# Aufgabenstellung
Wie bezeichnet die Schwester laut der Rezension das Blut, das die Mutter in der Windel ihres Kindes bemerkt?

# Rezension
Hexenblut (Gastrezension: Tanja Meurer) 

 

Das Mädchen Suska möchte ein Junge sein.
Aber das ist nicht so einfach!
So der schlichte, klare Klappentext. Er fasst den Inhalt gut ein, denn es geht um Suska, die von Anfang an Schwierigkeiten mit ihrem Körper hat.

 

Die Graphic Novell beginnt mit Suskas Geburt und dem Hinweis, dass sie möglicherweise mit beiden Geschlechtsmerkmalen auf die Welt kam. Nach einem schnellen Eingriff wird sie ihrer Mutter gebracht. Als diese Blut in der Windel ihres Kindes wahrnimmt, kommentiert die Schwester kühl, dass es sich um Hexenblut handele.

# Bereitgestelltes Material
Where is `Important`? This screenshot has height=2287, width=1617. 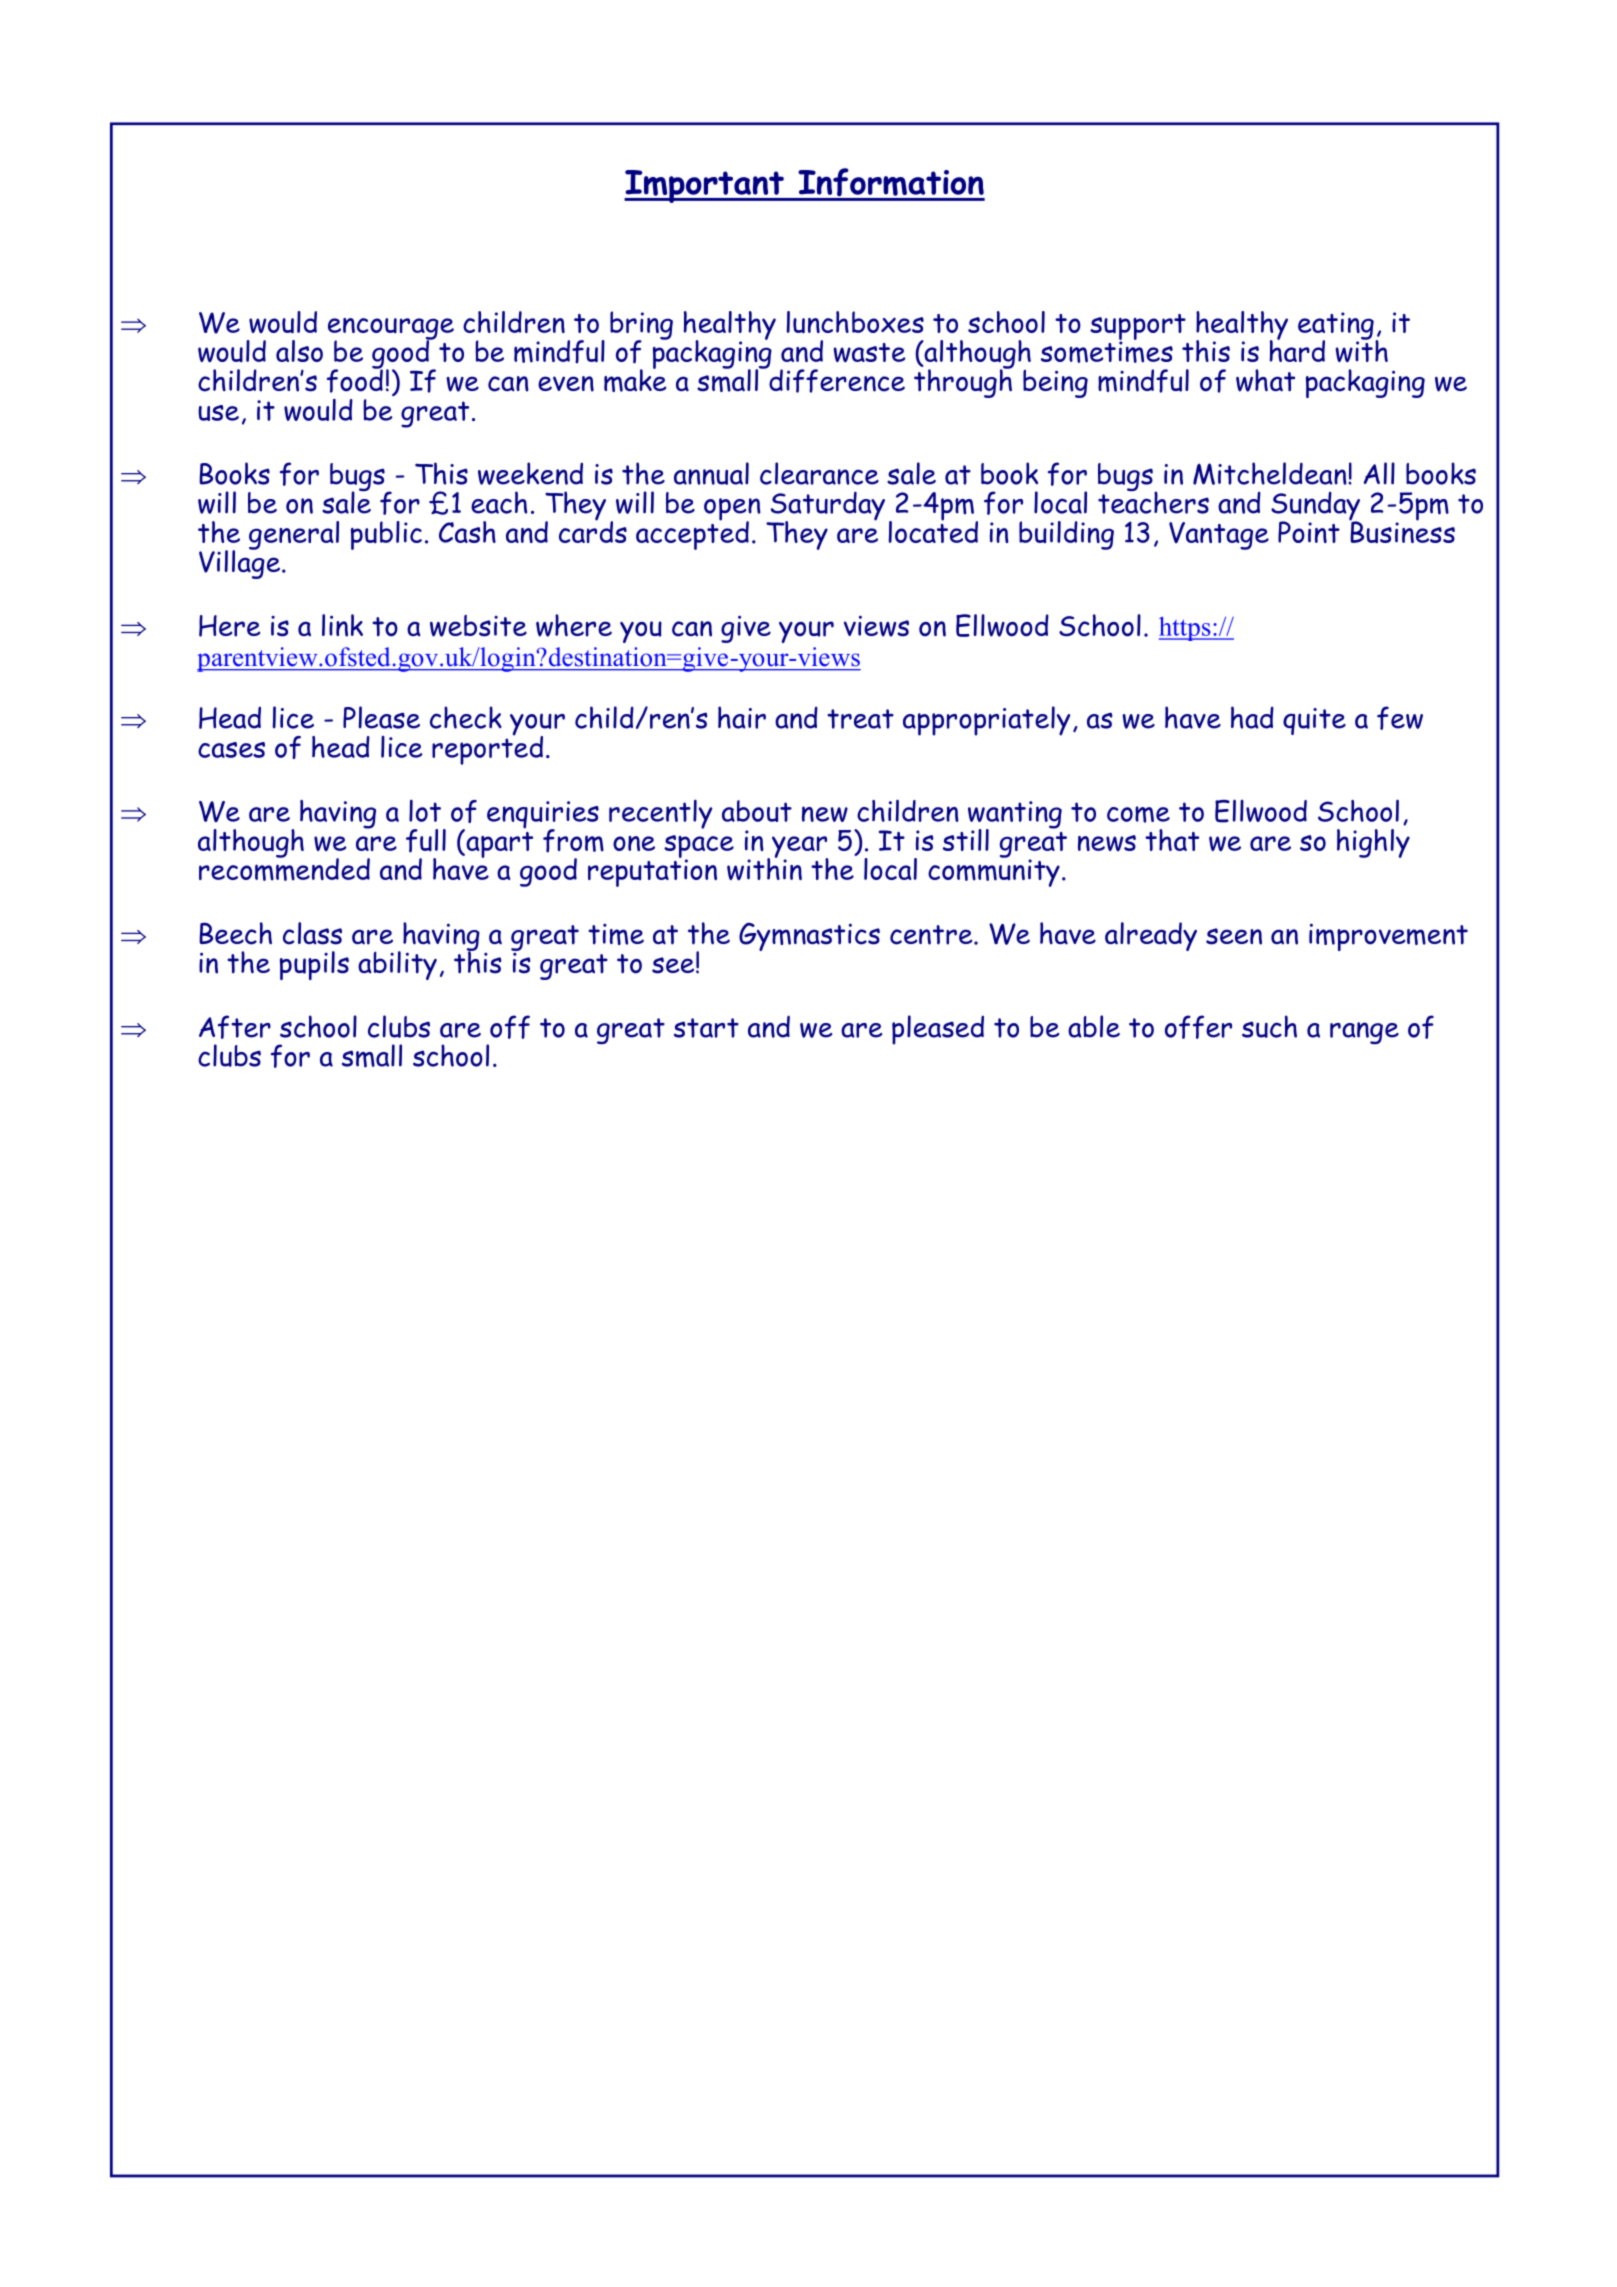 Important is located at coordinates (705, 186).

# Lösung
Als Hexenblut.